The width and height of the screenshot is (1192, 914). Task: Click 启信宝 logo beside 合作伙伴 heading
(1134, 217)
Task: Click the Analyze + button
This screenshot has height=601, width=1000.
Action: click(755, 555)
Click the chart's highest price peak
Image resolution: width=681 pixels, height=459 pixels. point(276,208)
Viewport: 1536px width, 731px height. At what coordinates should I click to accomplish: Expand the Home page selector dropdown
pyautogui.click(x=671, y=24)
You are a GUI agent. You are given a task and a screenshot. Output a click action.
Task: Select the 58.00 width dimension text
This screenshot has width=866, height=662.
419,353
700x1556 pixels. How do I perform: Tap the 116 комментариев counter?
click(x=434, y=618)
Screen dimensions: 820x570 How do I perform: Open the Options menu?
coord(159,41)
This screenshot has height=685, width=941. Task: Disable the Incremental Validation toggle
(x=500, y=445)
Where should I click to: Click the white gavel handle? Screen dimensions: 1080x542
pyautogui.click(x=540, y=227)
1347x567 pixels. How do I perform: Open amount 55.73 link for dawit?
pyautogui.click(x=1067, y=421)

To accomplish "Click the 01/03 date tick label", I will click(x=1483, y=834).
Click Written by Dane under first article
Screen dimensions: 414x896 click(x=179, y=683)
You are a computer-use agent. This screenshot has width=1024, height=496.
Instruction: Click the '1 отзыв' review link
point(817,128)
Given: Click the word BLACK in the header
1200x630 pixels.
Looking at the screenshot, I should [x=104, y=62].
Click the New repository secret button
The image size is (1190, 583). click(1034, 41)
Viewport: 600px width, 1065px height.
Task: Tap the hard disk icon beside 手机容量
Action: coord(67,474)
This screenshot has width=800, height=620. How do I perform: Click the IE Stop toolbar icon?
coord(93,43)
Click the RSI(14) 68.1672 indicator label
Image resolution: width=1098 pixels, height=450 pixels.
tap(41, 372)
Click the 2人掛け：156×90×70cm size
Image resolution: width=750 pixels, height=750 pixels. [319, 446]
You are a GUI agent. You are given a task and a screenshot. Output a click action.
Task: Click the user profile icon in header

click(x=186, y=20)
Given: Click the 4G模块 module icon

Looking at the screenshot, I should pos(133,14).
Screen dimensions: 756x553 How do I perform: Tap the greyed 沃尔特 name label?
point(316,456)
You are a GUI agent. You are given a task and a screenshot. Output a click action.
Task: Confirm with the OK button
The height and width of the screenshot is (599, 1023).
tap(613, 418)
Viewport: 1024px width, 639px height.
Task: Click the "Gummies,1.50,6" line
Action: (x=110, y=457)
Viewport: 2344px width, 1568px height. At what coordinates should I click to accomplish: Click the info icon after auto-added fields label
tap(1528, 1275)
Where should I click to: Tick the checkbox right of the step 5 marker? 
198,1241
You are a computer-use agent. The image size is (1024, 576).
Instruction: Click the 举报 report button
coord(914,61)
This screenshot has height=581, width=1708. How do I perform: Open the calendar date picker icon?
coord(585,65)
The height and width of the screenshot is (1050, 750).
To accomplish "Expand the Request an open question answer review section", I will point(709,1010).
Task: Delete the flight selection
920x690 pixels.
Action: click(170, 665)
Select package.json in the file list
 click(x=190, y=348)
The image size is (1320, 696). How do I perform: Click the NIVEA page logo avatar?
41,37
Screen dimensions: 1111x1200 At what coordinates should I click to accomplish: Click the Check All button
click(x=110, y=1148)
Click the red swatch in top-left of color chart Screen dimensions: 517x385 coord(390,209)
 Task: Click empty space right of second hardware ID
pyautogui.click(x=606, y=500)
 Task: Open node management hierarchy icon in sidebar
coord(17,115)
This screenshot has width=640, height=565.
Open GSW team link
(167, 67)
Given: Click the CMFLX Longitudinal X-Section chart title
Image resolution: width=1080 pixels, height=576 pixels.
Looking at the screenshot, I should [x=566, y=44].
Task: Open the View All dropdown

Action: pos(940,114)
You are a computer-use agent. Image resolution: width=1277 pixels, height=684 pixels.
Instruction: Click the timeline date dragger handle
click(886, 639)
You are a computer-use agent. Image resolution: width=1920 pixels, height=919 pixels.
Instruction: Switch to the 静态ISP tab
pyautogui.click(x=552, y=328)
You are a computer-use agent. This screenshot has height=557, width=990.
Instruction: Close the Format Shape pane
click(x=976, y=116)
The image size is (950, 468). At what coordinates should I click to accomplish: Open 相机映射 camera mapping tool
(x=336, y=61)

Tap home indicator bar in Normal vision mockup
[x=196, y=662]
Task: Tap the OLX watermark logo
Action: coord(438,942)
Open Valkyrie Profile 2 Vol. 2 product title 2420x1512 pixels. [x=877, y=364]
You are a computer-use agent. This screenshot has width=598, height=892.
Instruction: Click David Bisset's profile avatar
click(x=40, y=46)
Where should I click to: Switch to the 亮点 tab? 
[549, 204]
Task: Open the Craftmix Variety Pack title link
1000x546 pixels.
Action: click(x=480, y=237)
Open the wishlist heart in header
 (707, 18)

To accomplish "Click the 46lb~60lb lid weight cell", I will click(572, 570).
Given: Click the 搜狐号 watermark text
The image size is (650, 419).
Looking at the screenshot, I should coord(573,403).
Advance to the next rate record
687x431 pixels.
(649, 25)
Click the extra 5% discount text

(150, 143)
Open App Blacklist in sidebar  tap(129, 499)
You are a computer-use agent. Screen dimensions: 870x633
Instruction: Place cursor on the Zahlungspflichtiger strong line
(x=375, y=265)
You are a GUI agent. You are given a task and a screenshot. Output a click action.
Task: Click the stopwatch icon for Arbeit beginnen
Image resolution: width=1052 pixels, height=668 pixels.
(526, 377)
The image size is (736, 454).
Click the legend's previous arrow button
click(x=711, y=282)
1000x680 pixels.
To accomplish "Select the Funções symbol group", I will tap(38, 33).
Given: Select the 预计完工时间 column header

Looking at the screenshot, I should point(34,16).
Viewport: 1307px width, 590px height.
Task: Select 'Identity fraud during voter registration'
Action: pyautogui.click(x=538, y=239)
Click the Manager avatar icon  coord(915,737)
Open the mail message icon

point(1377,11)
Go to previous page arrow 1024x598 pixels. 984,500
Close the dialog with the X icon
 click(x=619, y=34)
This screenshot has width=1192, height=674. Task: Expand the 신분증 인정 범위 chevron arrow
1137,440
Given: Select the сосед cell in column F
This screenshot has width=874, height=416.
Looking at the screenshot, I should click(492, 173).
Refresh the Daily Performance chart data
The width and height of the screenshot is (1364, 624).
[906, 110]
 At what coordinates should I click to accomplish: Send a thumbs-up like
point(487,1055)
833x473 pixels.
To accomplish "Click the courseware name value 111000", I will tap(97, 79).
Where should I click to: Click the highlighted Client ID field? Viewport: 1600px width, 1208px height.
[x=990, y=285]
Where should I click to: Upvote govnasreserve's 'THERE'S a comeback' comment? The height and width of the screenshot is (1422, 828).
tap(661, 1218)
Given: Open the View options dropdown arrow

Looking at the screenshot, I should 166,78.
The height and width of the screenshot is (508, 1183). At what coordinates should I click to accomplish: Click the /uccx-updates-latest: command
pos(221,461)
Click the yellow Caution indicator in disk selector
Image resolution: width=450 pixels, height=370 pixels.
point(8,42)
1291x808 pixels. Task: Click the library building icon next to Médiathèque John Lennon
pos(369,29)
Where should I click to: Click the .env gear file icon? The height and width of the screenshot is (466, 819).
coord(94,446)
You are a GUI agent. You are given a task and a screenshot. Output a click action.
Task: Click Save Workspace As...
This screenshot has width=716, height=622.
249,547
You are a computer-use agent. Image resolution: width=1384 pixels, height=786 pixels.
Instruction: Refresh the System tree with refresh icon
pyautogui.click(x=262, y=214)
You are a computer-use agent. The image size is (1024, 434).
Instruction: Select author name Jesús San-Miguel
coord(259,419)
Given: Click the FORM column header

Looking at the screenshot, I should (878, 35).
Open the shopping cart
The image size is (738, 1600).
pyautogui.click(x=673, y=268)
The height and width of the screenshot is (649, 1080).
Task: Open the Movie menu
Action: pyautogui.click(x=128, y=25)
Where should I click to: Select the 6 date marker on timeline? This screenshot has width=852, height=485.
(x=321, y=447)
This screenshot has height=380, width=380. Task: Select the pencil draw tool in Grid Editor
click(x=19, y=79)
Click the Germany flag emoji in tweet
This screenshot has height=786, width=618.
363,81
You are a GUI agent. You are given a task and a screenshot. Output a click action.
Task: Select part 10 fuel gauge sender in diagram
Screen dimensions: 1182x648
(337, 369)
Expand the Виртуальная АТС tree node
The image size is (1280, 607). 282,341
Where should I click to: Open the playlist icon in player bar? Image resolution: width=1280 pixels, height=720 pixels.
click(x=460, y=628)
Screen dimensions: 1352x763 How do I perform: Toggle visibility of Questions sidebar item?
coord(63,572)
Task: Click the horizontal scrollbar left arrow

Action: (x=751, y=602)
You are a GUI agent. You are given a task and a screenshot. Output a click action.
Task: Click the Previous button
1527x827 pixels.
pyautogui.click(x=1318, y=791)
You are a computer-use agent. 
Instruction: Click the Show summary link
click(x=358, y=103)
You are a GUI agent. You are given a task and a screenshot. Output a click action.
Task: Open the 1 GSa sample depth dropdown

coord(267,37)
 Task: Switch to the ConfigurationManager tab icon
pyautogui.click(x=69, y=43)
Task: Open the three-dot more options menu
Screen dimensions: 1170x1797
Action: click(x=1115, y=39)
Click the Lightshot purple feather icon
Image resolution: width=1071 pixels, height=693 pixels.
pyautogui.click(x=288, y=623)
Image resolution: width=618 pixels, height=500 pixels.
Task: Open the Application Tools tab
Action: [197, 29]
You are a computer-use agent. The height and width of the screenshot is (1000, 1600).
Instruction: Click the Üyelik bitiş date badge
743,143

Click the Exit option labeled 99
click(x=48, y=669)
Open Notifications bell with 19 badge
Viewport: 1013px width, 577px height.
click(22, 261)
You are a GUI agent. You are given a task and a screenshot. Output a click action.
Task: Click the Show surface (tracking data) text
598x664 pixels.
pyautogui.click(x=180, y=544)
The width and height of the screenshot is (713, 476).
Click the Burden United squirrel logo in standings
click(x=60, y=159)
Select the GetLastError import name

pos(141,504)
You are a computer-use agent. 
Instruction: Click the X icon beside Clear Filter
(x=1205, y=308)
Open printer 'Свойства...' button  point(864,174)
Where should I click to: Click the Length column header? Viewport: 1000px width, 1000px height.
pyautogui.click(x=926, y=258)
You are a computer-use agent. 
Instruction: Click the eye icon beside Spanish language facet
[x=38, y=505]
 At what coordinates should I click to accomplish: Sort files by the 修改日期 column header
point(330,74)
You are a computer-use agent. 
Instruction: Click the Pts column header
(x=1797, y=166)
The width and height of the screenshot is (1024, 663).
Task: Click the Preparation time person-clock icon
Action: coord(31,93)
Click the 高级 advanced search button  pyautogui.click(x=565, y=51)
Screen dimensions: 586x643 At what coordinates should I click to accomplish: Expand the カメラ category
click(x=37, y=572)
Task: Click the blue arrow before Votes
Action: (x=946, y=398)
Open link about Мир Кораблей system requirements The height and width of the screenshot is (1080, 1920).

WHAT IS REQUIRED. Among the records above, find each line containing the string "title" and copy it.

ANSWER.
Given: Click the CMFLX Longitudinal X-Section chart title
Open Valkyrie Profile 2 Vol. 2 product title 2420x1512 pixels. [x=877, y=364]
Task: Open the Craftmix Variety Pack title link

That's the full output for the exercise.